Когда д’Обинье писал:
Вы в пекле стонете, но выход из пучины –Желанье вечное несбыточной кончины[667],– он придавал поэтическую форму богословскому догмату. В «Скелете-земплепашце» Бодлер, напротив, строит «потустороннюю» мизансцену ради того, чтобы развить онтологию поэтического творчества. «Невозможная смерть» д’Обинье превращается из исключительной принадлежности ада (или лимба) в образ тех мук, которые испытывает сознание, когда, столкнувшись с образом смерти, обнаруживает в самом себе жало своей вечной тоски.

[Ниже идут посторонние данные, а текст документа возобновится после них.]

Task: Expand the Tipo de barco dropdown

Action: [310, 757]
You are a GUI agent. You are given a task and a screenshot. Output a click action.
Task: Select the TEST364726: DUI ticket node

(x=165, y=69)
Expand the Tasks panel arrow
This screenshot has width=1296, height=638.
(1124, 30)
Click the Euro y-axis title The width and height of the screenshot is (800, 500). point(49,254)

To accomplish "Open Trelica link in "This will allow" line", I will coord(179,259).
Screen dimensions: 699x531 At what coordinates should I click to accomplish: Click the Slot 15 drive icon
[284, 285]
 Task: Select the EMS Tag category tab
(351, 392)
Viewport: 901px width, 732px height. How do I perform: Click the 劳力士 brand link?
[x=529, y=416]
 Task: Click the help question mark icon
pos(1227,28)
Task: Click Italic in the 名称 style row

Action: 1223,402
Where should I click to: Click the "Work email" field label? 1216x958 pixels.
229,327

Сегодня мы читаем эти строки как литературу и, хотя находим в них эмблему внутреннего опыта, воспринимаем их как литературу, рассказывающую о литературе. Посмертные каторжные работы – это тревожащая ипостась того труда, который Бодлер в своих заботах о «гигиене» прописывал себе наряду с молитвой, чтобы побороть отчаяние, нищету, страх бесплодия и дурные сны. Ожидалось, что труд станет средством спасения, а он превращается в дурной сон – какая горькая ирония.
Пропорции бессмертия
В четырех стихотворениях под названием «Сплин» – и особенно во втором («Цветы зла», LXXV) – яснее всего различим мотив живой смерти. Это одна из составляющих того психического состояния, литературное обозначение которого, заимствованное из английского, то есть из того же лингвистического репертуара, что и слово «денди», представляет собой соблазнительную защитную маску, которою прикрывается отчаяние. В сущности, это опыт рискованного вслушивания в речи и немоту, вызываемые меланхолическим психозом. Слово «сплин» в данном случае есть признак оформления, отдаления, «олитературивания»; эстетическое совершенство текста, динамика его образов и аллегорический замысел – все это помогает облечь психический недуг в поэтическую форму и тем самым уменьшить его разрушительную силу.